Eddie Pullen (August 16, 1883 — October 6, 1940) was an American racing driver who worked for and primarily raced the Mercer marque.

Biography
He was born on August 16, 1883 in Trenton, New Jersey.

Pullen began his racing career in 1912 and won his first Championship Car race on the road course at the Tacoma Speedway in Tacoma, Washington. He won the 1914 American Grand Prize at Santa Monica, but failed to qualify for the Indianapolis 500 as the Mercer he drove was better suited to road course racing than the open expanses of the Indianapolis Motor Speedway. He was retroactively awarded 2nd place in the 1914 National Championship. Pullen raced for West Coast Mercer dealer George R. Bentel in 1915 along with Barney Oldfield and Eddie Rickenbacker. 

He continued driving a Mercer even after the manufacturer had ceased supporting its racing program. He switched to a Hudson in 1919 but struggled. In 1921 for his final season of racing he switched to a Duesenberg and won a 20 lap race on the Beverly Hills board oval.
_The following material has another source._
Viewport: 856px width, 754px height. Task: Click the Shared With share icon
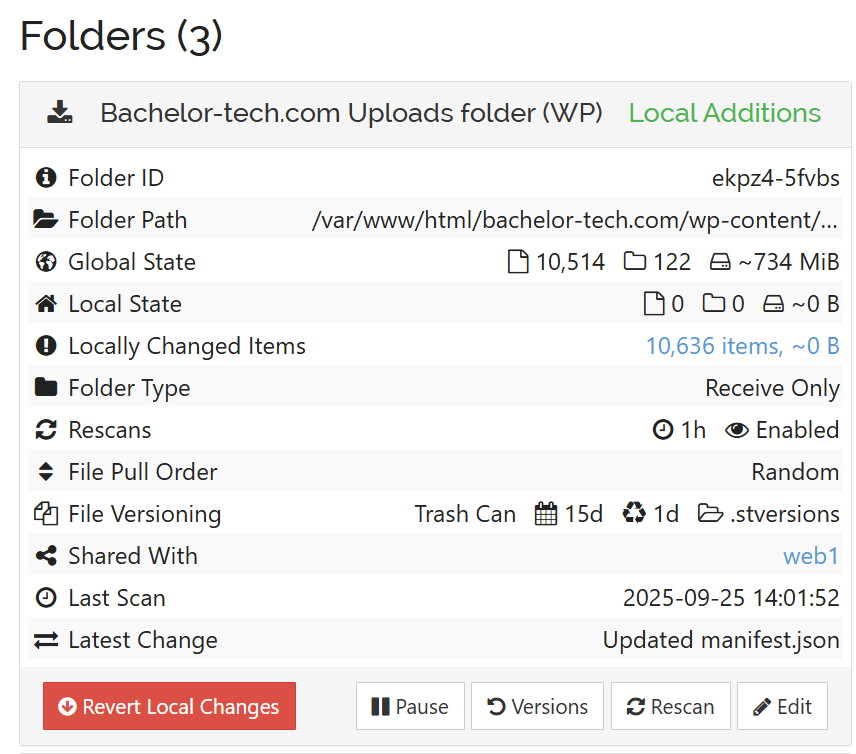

Later that year he surrendered his 1921 Indianapolis 500 entry to Joe Thomas but drove in relief for Jimmy Murphy on raceday but crashed on lap 107.

In July 1932, Pullen worked on a Ford Motor Company promotion demonstrating the endurance of the newly developed V-8 engine, with a   demonstration, in the Mojave desert, near Rosamond, California.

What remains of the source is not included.